5 U.S.C. § 553(b)(3)(A). An interpretative rule is defined as "'a clarification or explanation of existing laws or regulations, rather than a substantive modification in or adoption of new regulations.'" Taunton Municipal Lighting Plant v. Dept. of Energy, 669 F.2d 710, 715 (Temp.Emer.Ct.App. 1982) (quoting Continental Oil Co. v. Burns, 317 F. Supp. 194, 197 (D.Del. 1970)). The court in Jackson v. Heckler, 580 F. Supp. 1077 (E.D.Pa. 1984) noted that "statements of policy and interpretations which have been adopted by the agency and are not published in the Federal Register that affect a member of the public" may be relied on, used, or cited as precedent by, an agency against a party. Id. at 1081 (quoting 5 U.S.C. § 552(a)(2)). That court further noted that such statements must be either available for inspection and copying or published and offered for sale. 580 F. Supp. at 1081 (citing 5 U.S.C. § 552(a)(2)(B). The Jackson court found that the statement of policy/interpretation was published under the title of SSR 82-55, which was published for sale. 580 F. Supp. at 1081; 20 C.F.R. 422.410(d) ("Publications for sale"). Furthermore, the court in Jackson held, "we cannot say that such a conclusion by the Secretary, as incorporated in the regulations in SSR 82-55, is arbitrary, capricious, or an abuse of discretion." 580 F. Supp. at 1081. Accordingly, the regulation must be upheld and the plaintiff's APA claims will be dismissed.
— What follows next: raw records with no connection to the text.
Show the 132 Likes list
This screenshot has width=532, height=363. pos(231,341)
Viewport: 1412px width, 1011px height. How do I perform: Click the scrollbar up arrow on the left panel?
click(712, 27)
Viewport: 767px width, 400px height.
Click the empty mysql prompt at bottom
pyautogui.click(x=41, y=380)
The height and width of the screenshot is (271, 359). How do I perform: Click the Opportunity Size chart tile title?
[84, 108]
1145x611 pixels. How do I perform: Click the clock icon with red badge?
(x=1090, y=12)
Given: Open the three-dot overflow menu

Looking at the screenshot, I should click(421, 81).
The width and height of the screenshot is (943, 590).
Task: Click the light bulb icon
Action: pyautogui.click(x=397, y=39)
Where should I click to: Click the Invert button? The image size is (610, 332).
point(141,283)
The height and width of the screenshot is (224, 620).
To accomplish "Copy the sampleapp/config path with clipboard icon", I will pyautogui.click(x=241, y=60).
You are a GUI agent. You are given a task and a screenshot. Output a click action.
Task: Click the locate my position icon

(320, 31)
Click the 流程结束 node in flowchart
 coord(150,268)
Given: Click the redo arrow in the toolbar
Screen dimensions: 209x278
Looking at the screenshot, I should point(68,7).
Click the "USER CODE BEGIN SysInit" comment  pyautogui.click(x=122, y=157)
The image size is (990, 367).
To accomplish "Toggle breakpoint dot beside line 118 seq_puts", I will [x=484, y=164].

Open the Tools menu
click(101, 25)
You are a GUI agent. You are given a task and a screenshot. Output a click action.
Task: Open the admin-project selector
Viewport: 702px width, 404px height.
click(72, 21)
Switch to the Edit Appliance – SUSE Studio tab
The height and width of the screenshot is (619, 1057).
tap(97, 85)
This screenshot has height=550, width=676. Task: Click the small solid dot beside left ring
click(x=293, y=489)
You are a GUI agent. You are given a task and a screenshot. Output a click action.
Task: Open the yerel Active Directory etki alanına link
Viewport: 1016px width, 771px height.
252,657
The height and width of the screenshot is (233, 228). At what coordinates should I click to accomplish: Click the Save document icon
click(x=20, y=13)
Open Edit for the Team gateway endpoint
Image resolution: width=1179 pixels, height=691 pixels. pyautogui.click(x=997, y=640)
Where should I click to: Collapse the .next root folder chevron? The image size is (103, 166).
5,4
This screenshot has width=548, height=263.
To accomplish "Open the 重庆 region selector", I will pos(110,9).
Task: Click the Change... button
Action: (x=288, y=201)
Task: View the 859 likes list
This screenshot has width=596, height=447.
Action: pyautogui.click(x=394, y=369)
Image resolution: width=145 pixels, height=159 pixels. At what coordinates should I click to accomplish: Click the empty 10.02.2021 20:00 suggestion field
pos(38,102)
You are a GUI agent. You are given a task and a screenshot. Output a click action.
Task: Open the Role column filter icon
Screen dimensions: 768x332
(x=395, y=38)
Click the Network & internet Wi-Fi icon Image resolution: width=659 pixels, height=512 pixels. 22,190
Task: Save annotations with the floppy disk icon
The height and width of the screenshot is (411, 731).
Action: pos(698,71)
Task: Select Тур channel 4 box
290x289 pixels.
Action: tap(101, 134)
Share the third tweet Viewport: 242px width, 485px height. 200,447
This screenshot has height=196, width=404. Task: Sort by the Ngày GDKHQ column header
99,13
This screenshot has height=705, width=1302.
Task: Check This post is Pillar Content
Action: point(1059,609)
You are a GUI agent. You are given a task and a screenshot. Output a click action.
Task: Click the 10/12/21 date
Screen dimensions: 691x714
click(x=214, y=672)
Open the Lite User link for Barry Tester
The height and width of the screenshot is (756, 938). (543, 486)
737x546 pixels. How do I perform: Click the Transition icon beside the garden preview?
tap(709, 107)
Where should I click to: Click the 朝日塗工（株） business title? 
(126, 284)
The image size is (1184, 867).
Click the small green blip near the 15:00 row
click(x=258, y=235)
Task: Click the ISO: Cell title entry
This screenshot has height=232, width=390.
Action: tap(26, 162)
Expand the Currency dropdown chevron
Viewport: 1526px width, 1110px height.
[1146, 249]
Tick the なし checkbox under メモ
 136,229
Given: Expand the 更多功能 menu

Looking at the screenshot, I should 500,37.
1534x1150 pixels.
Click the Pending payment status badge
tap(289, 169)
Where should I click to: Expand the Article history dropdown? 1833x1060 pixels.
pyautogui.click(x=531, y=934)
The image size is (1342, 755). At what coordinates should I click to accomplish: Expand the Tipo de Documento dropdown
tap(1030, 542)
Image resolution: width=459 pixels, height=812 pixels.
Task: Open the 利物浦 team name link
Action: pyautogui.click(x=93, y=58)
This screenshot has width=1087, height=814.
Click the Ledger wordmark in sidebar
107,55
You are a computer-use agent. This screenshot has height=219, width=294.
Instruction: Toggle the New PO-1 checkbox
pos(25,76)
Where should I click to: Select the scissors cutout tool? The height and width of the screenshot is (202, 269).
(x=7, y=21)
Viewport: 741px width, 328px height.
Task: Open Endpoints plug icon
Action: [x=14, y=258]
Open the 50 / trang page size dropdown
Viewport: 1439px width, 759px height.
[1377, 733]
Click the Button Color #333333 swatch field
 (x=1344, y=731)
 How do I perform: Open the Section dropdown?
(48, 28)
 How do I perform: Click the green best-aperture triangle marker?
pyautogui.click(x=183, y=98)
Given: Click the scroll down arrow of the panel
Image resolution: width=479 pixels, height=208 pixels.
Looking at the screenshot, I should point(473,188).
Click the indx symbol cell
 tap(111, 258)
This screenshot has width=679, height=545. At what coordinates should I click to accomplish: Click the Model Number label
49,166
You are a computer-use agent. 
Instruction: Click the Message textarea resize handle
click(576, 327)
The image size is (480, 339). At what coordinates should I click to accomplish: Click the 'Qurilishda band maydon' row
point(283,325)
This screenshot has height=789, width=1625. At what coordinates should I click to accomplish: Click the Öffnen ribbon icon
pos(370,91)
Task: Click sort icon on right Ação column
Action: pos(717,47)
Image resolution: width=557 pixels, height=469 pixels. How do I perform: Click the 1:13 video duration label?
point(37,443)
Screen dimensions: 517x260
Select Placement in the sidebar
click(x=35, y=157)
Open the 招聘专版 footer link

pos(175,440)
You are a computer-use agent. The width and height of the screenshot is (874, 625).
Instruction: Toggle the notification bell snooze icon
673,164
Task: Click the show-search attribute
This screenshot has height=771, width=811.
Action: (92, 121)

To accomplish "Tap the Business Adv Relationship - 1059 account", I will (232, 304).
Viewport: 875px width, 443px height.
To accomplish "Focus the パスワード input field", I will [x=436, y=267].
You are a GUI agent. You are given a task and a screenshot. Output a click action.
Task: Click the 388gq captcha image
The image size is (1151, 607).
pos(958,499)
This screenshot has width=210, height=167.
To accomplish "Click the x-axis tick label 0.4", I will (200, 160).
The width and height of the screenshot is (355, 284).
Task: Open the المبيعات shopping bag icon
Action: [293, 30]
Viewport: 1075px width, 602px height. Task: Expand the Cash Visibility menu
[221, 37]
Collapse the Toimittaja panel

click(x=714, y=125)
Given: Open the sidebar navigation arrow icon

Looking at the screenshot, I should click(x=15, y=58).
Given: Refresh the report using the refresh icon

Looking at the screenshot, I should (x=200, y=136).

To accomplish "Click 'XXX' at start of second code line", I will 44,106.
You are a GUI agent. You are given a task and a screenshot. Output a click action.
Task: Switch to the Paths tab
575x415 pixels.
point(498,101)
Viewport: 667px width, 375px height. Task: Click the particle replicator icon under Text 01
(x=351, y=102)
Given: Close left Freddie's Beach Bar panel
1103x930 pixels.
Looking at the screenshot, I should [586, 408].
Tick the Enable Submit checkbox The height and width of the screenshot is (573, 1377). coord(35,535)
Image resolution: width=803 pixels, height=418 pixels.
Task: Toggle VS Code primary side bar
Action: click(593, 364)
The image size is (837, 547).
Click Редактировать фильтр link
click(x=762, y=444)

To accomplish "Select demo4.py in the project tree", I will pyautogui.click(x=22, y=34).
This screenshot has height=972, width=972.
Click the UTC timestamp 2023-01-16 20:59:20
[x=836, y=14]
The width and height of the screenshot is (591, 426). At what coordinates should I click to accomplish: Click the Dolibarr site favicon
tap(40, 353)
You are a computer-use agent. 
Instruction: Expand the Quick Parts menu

This court next must consider the magistrate's April 7, 1988 recommendation that the defendant's motion to dismiss be denied on the issue of whether 20 C.F.R. §§ 404.1522 and 416.922 violated the Act because they required multiple impairments to be considered individually rather than in combination. By order dated December 3, 1985, this court concluded that the provisions violated the Act prior to the Disability Benefits Reform Act ("DBRA"). The court's conclusion was based on the rationale found in Johnson v. Heckler, 593 F. Supp. 375 (N.D.Ill. 1984), aff'd, 769 F.2d 1202 (7th Cir. 1985). The Supreme Court remanded Johnson for reconsideration in light of Yuckert, supra. Likewise, the Third Circuit Court of Appeals remanded the instant case in light of Yuckert. The Secretary now argues that the Yuckert decision affects the Johnson case and because this court relied heavily on Johnson, the validity of 20 C.F.R. §§ 404.1522 and 416.922 should be reconsidered in light of Yuckert.
The issue to be considered is whether these regulations violated the Act because they required multiple impairments to be considered individually rather than in combination. The parties do not disagree that, pursuant to the terms of section 4 of the 1984 disability amendment, 98 Stat. 1800, which added new section 223(d)(2)(C) to the Act, the Secretary was required as of December 1, 1984 to consider the combined effects of all impairments, whether or not each was "severe" in determining overall medical severity. In dispute, however, is whether the Act required the Secretary to do so prior to December 1, 1984, and the related point of Congress' intent in enacting section 4 as reflected in the legislative materials accompanying the 1984 disability amendments.